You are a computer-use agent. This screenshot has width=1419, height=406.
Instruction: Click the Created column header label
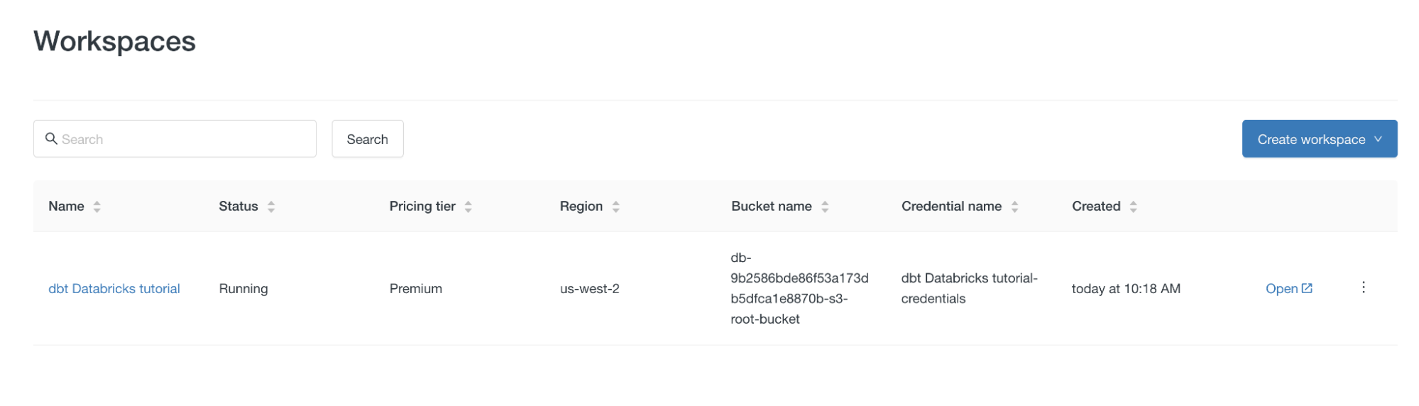[1096, 207]
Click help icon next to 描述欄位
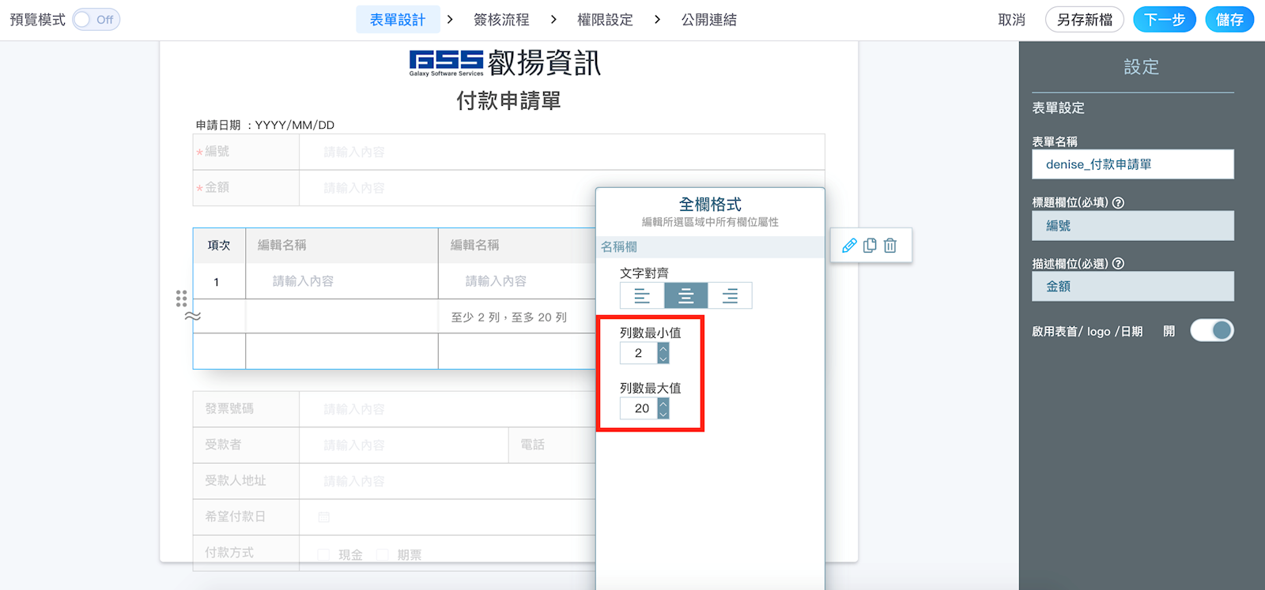 1118,264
_ _ _ _ _ _ _
Return every record exactly, leaving out the pictures.

Written response:
You are a computer-use agent. This screenshot has width=1419, height=406.
Instruction: Click the Created column header label
[1096, 207]
Click help icon next to 描述欄位
 1118,264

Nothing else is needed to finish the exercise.